— TASK PROMPT —
Where a line contains "At what coordinates", begin there and restate word for word every line to the end of the entries below, pictures excluded.
========================
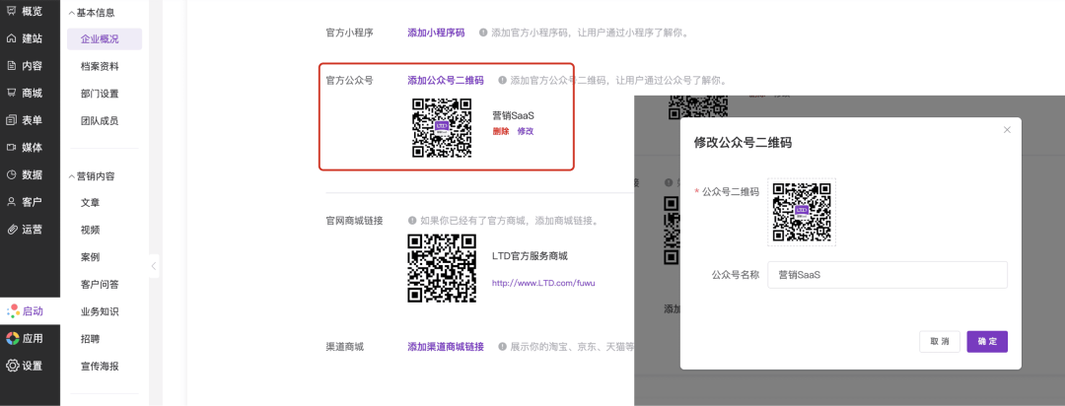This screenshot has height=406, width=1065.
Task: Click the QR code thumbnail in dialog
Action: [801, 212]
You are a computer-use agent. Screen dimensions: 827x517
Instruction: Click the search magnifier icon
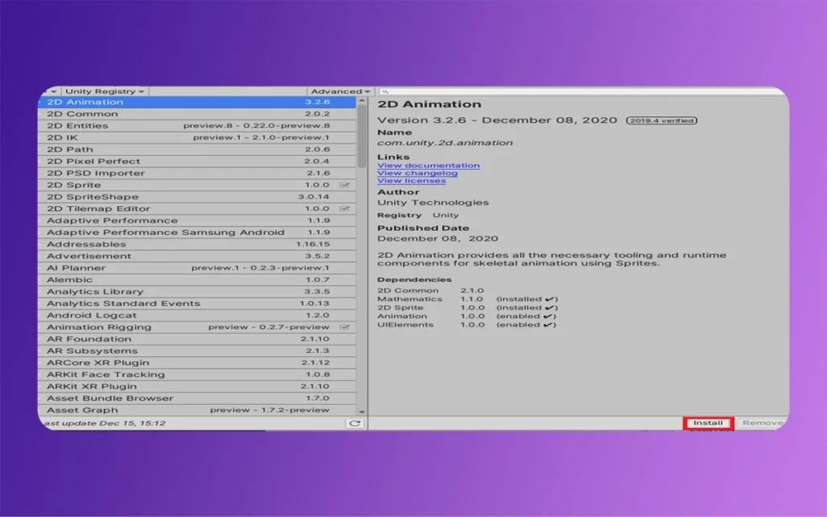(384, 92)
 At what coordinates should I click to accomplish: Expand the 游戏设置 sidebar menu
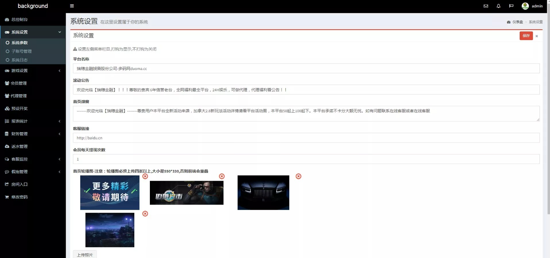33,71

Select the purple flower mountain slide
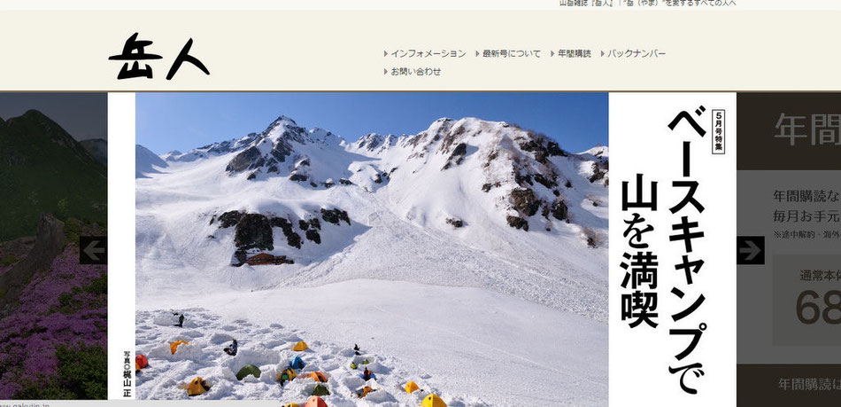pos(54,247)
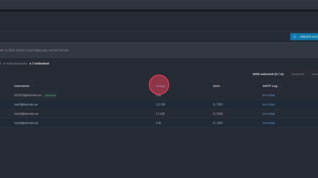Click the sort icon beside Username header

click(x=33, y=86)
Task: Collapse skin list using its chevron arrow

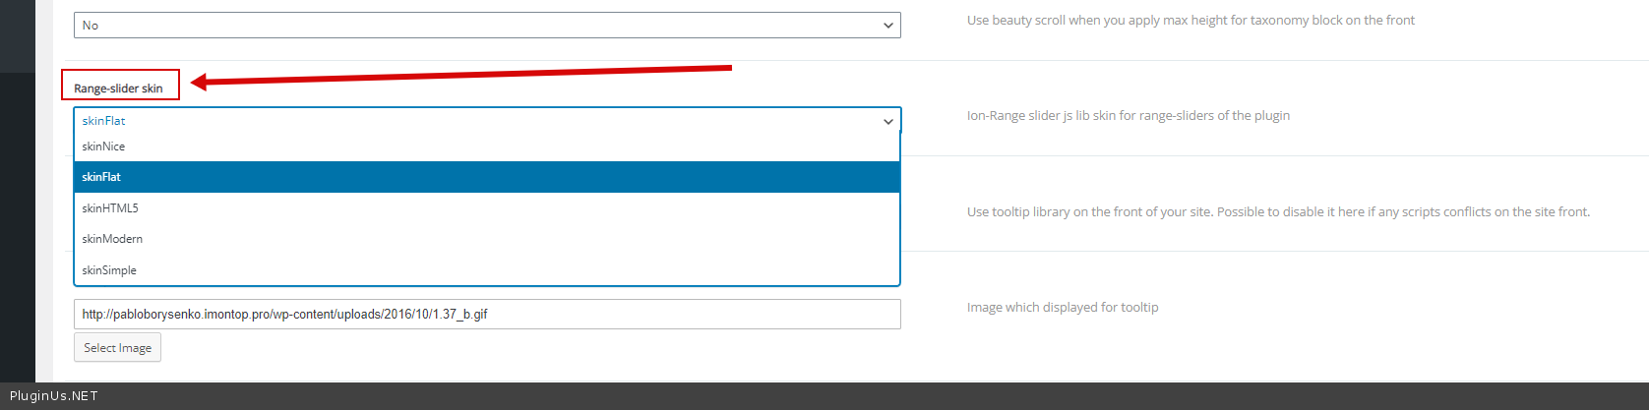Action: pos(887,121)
========================
— WRITTEN RESPONSE —
 At what coordinates should I click to accomplish: Expand the 游戏设置 sidebar menu
33,71

Select the purple flower mountain slide
pos(54,247)
Click the sort icon beside Username header

click(x=33, y=86)
Task: Collapse skin list using its chevron arrow

Action: pos(887,121)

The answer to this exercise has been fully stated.